Tips for Travelling with Anxiety

Recently my daughter and I went on a vacation. She is suffering from anxiety and depression and PTSD and finds it hard to be in different situations. Especially when we leave the house and have to leave her dogs behind.

The fact that HC is a beautiful 26-year old who from the first glance looks “so normal” it has been hard for us to be in these situations when she has problems with her PTSD. Here is our journey.

The Reservation

Where to go…we have found that going places more local usually play out better but for some reason this year HC decided she wanted to try Florida. We live about a 20-hour drive from there so it was decided we were going to fly. I think she must have been in “a good place” the day we decided to go to Florida and check out Universal Studios.

The issues that we normally try to avoid were all going to be staring us in the face. Large crowds, long lines, unexpected noises, uncertainty, etc. At this point my anxiety is creeping up the scale.

The Flight

We were so hyper-vigilant in picking flight times (we find later is less crowded) and made sure we checked in early and had all our ducks in a row. Until we didn’t Apparently there is no way to know if one is flying on an HONOR FLIGHT containing 24 WWII Veterans and their families and volunteers. So here we are thinking we are about to load the plane and here comes 24 wheelchairs and 24 Veterans and about 50 others who get to board before they even start loading everyone else.

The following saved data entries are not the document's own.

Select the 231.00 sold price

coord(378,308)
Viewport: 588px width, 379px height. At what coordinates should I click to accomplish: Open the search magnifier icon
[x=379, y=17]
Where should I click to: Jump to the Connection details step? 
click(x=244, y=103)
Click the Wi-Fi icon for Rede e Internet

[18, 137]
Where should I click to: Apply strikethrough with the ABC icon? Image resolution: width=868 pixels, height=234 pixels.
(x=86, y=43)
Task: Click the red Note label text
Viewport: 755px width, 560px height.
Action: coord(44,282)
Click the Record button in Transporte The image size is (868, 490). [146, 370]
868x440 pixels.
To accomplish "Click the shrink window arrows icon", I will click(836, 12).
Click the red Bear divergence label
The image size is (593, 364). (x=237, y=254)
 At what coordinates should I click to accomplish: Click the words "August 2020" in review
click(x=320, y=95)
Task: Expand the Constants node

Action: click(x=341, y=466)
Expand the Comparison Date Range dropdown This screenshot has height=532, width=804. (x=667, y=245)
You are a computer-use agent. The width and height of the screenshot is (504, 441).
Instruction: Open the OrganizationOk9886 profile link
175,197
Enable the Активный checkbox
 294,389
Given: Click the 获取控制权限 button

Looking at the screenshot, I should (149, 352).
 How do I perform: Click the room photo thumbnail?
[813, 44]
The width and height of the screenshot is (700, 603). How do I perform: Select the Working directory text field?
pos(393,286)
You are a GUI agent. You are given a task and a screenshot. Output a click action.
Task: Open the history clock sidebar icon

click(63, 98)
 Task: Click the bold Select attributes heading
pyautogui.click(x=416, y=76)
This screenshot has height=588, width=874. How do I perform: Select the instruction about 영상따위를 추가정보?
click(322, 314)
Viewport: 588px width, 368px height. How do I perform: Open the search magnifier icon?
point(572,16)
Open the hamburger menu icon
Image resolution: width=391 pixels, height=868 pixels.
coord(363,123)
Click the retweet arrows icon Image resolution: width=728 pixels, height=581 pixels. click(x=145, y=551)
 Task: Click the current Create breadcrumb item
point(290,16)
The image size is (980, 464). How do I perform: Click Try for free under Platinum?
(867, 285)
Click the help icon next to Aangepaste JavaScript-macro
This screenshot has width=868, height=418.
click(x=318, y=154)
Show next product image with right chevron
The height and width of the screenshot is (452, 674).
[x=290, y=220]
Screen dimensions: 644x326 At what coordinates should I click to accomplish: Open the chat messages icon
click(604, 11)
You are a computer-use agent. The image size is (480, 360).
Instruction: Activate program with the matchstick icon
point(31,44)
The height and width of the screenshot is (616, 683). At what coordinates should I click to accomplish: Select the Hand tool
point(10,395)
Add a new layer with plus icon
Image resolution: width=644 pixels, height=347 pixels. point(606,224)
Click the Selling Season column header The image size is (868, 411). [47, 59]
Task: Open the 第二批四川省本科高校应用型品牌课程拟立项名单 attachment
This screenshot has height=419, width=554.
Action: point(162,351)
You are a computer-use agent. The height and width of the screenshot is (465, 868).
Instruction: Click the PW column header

We are both HUGE fans of honoring our Veterans. HCs grandfather is a Navy Veteran and it was so awesome to see the parade of Veterans go by and the respect they were given but as the time passed HCs anxiety was hitting a place where she was starting to struggle.

Little by little we started to break through the anxiety and were able to board the plane. I always carry some sort of stress buster with me. It can be a tangle or a fidget or a stretchy toy or sometimes even a hairband. Just something to distract her from her mind wandering off too far in the wrong direction.

Once on the plane she started to relax a bit but then came the turbulence…and it never ended. Two hours of fasten your seat belts and no drink service because the flight attendants were not allowed to get up during the flight either. The anxiety hit her so hard we were scrambling for the little bags in the back of the seats for her to use…and that she did.

We finally are on the ground and get off the plane between 10-11pm and figure the airport would be deserted…and it was except for the hundreds of people waving flags and playing bagpipes for the welcome home HONOR VETERANS.

Lesson learned: doesn’t matter how hard you try to plan a stress free vacation…you need to be prepared for anything.

Universal Studios


Universal provides an Attraction Assistance Pass (AAP) for guests with autism or other developmental disabilities. … Some guests may bring a note from their medical provider but it is not necessary and most likely won’t be read by the Team Members at Universal.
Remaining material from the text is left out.